> [EXERCISE GOAL] Take the records below and extract, word for word, the lines from the one containing "Given: Focus the Верхняя граница input field" through the final line, inclusive. Omit pictures.

○ ○ ○ ○ ○ ○ ○

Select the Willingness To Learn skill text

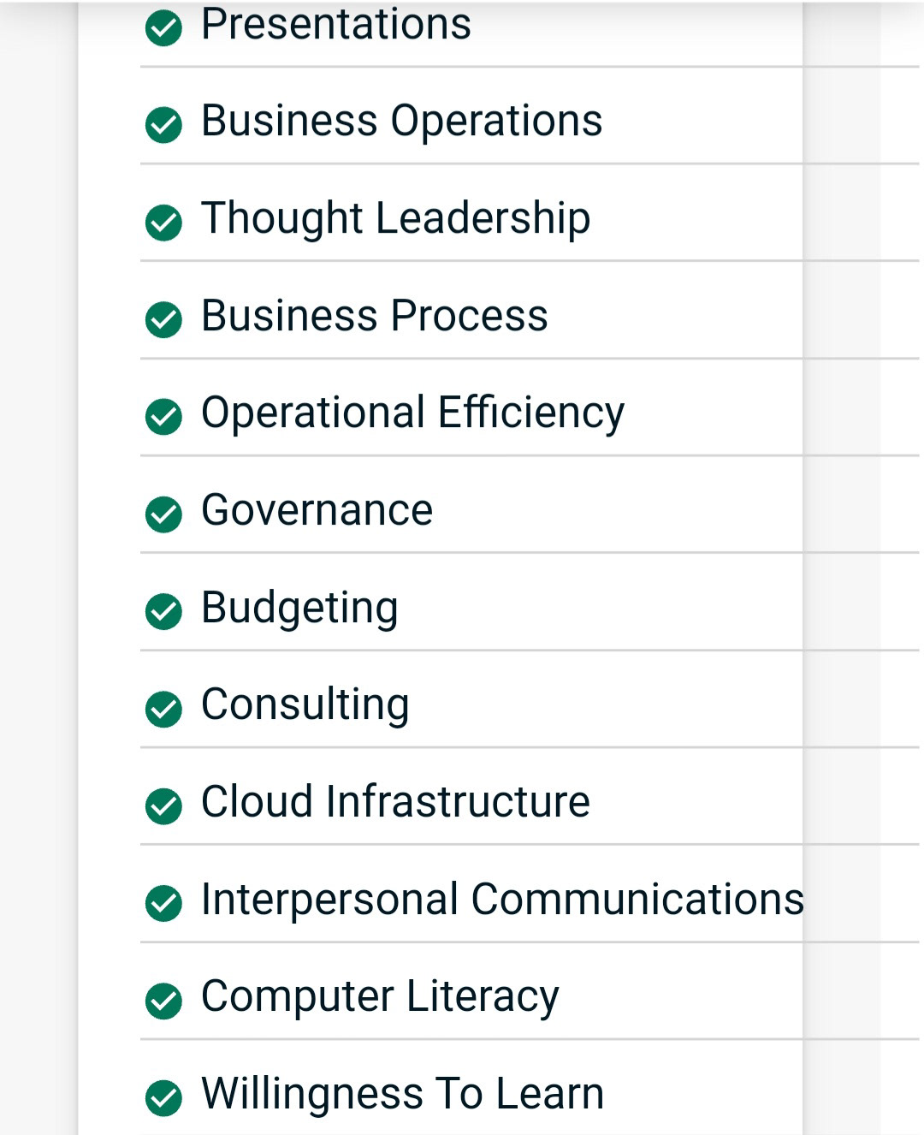coord(402,1093)
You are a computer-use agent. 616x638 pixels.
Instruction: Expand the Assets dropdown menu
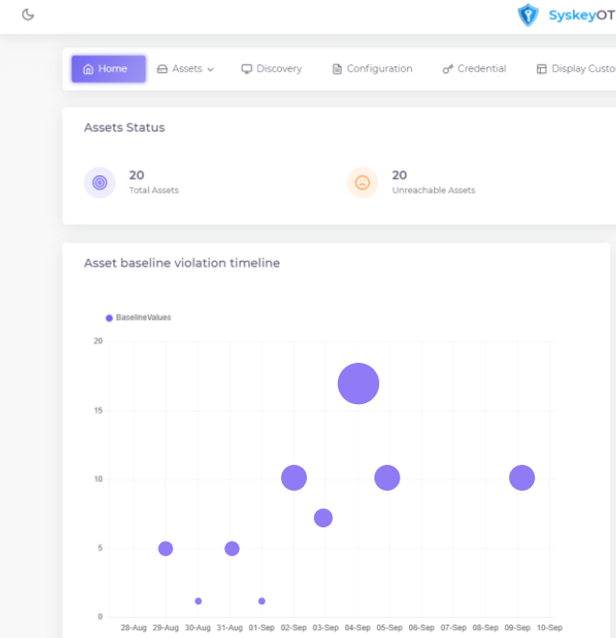[x=186, y=69]

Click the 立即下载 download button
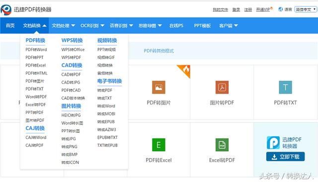pyautogui.click(x=285, y=157)
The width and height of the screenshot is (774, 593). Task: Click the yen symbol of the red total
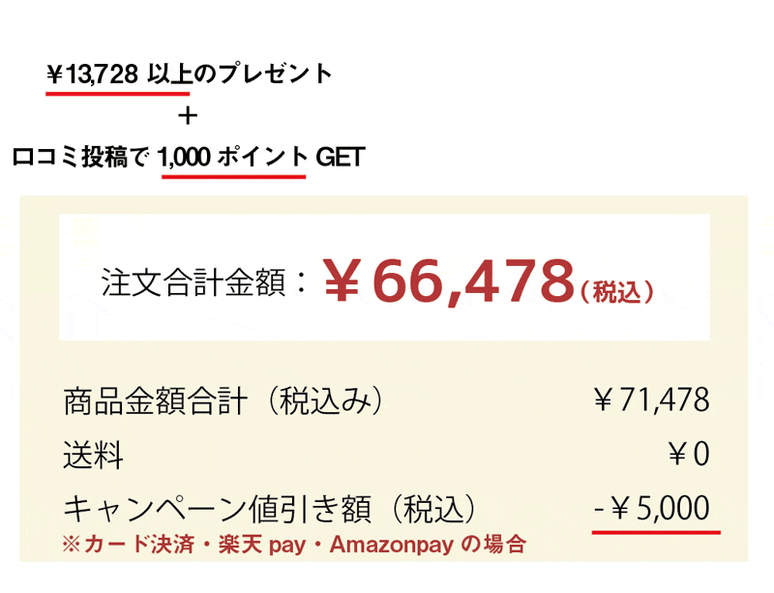click(342, 282)
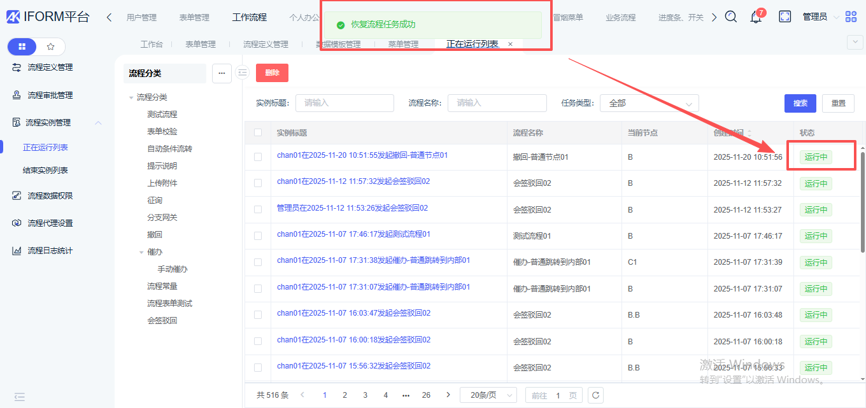Check the select-all checkbox in table header

tap(258, 133)
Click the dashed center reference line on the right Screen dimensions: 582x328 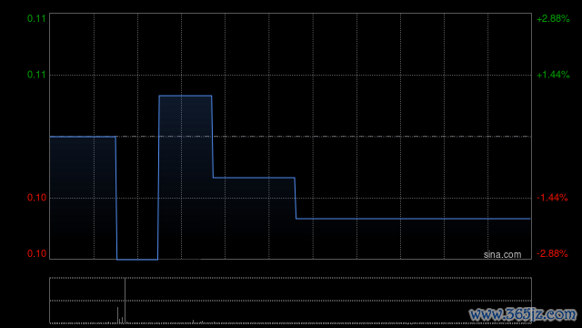(x=412, y=137)
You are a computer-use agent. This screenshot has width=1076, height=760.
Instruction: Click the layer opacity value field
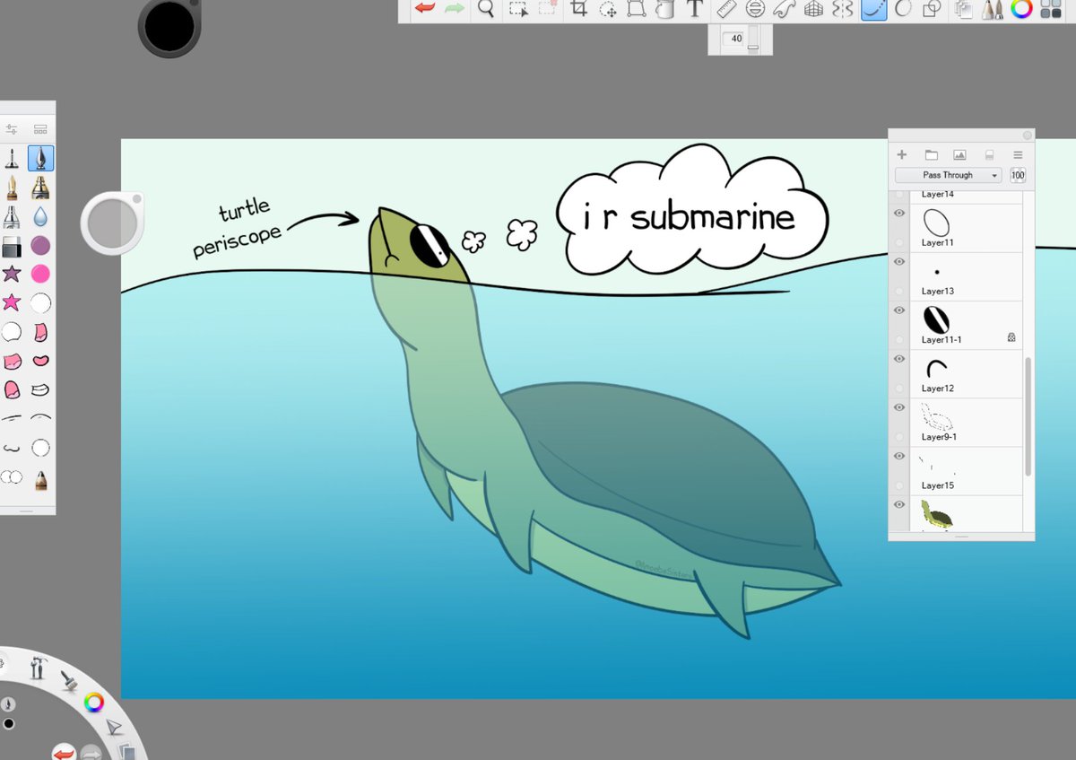1017,175
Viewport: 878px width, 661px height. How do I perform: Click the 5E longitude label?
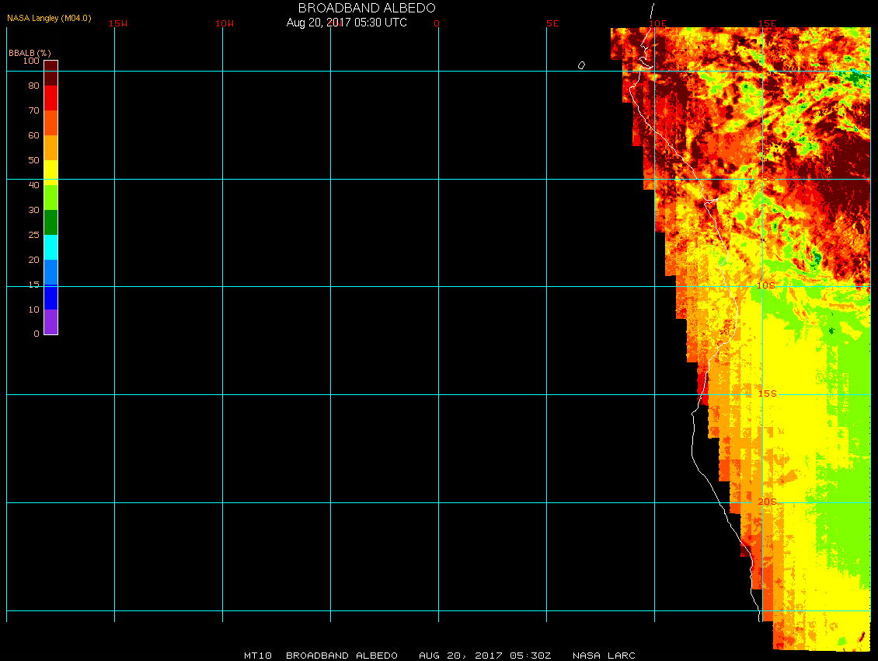coord(552,23)
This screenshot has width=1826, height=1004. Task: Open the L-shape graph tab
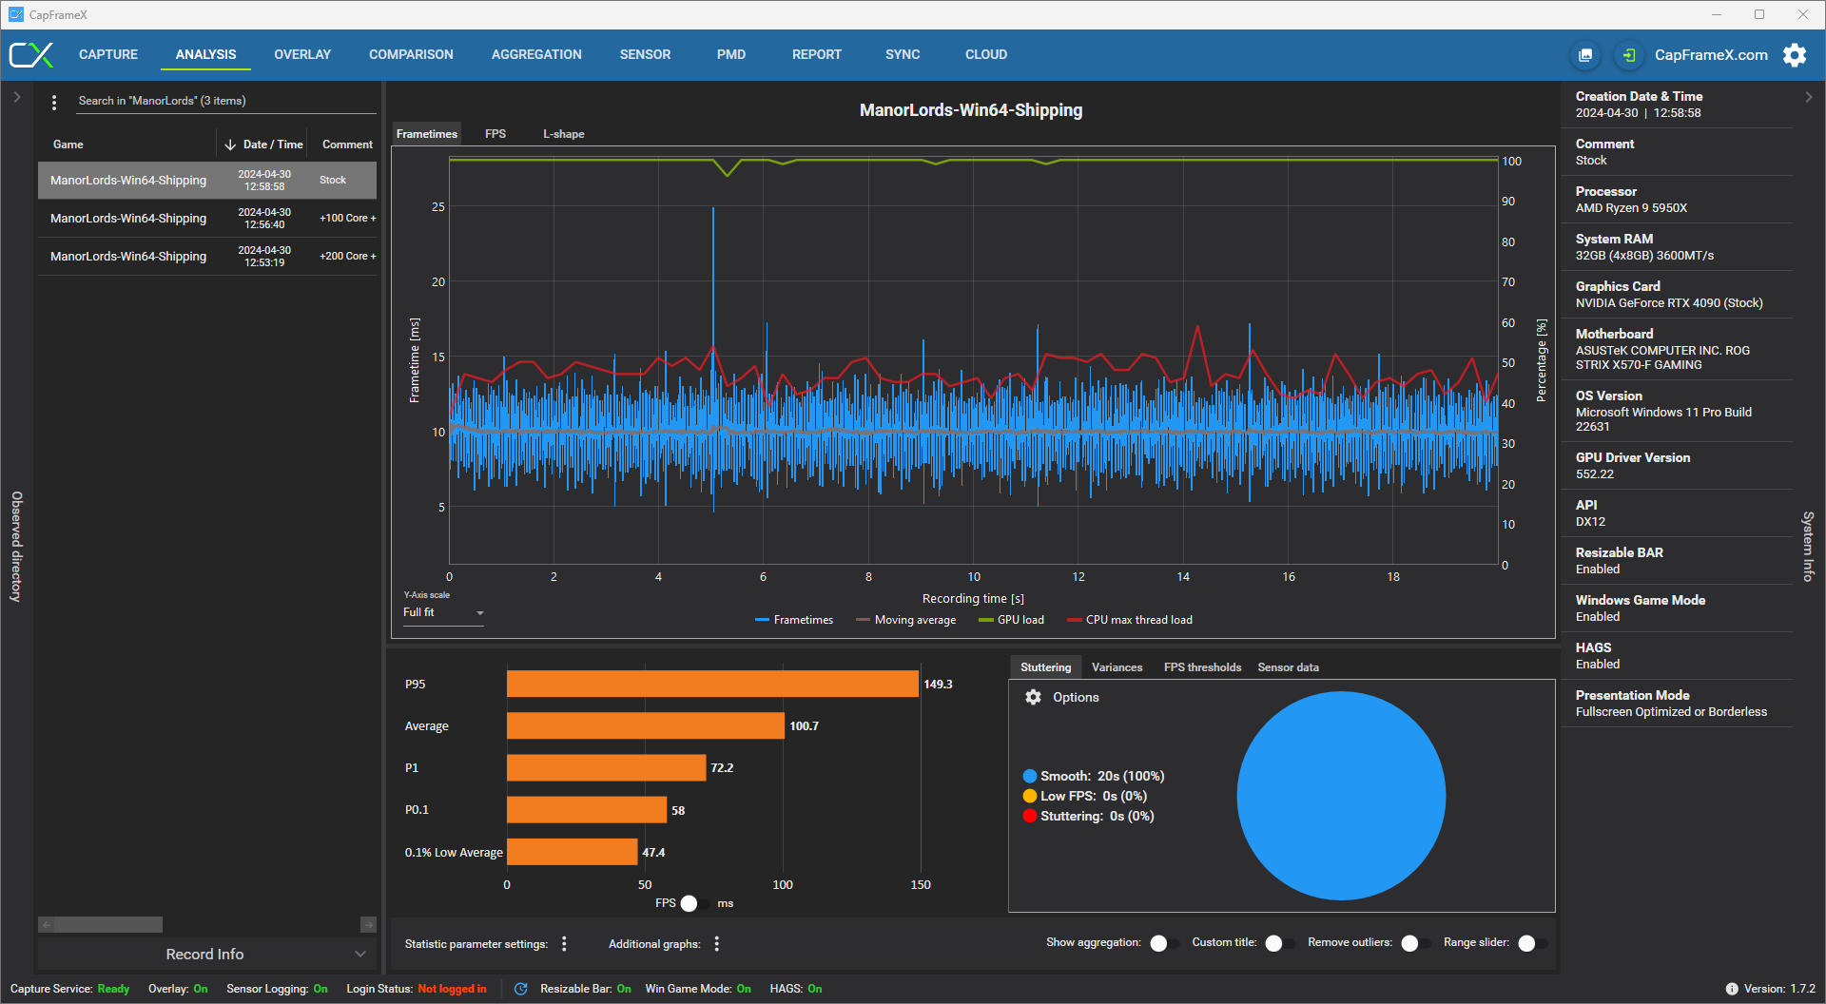pyautogui.click(x=564, y=134)
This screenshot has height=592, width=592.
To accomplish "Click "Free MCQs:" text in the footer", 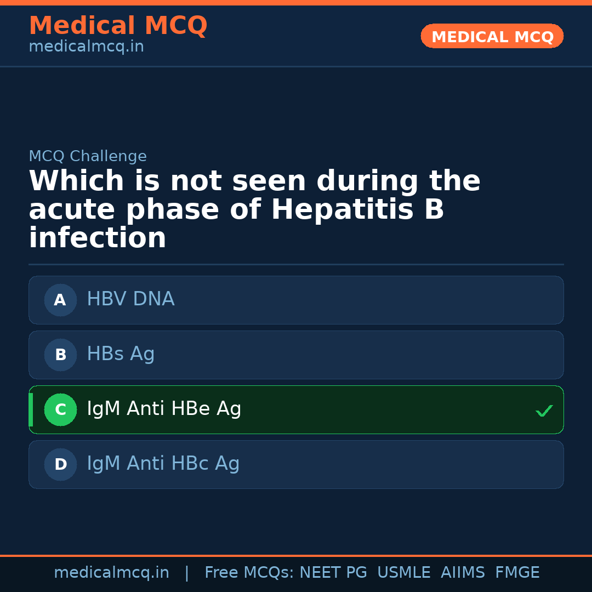I will click(x=249, y=573).
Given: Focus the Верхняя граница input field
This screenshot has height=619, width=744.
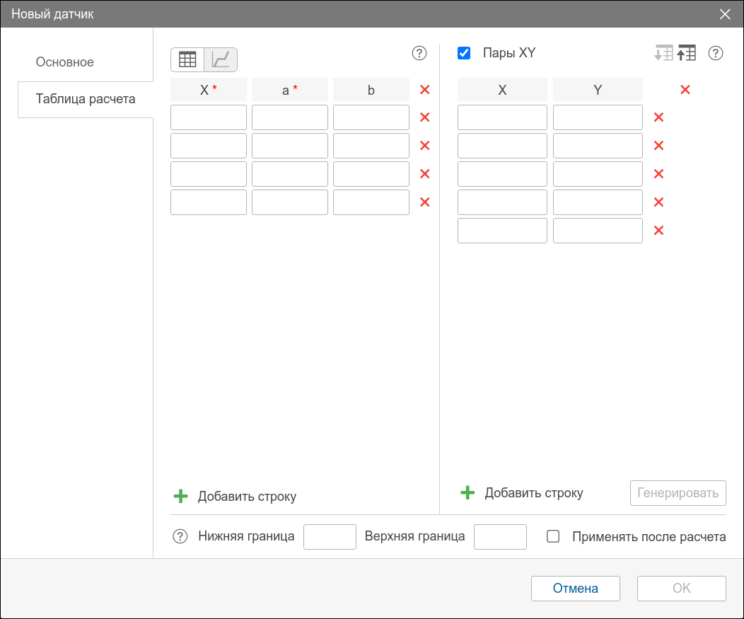Looking at the screenshot, I should click(500, 537).
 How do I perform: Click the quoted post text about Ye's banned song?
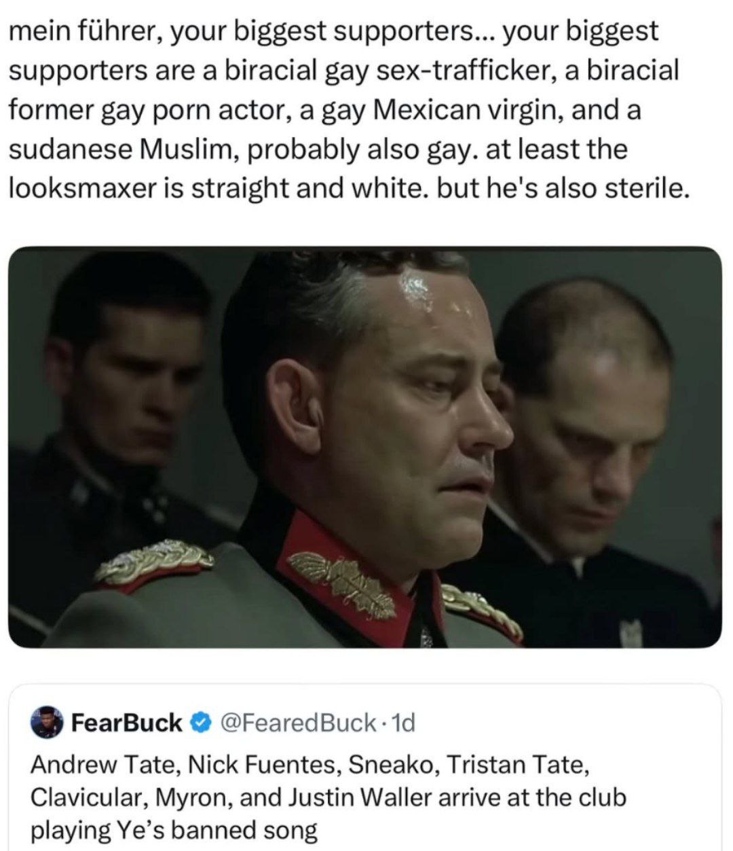point(328,797)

○ ○ ○ ○ ○ ○ ○

> [RESPONSE TO THIS TASK]
Given: Focus the Верхняя граница input field
This screenshot has height=619, width=744.
Looking at the screenshot, I should click(500, 537).
 How do I perform: Click the quoted post text about Ye's banned song?
point(328,797)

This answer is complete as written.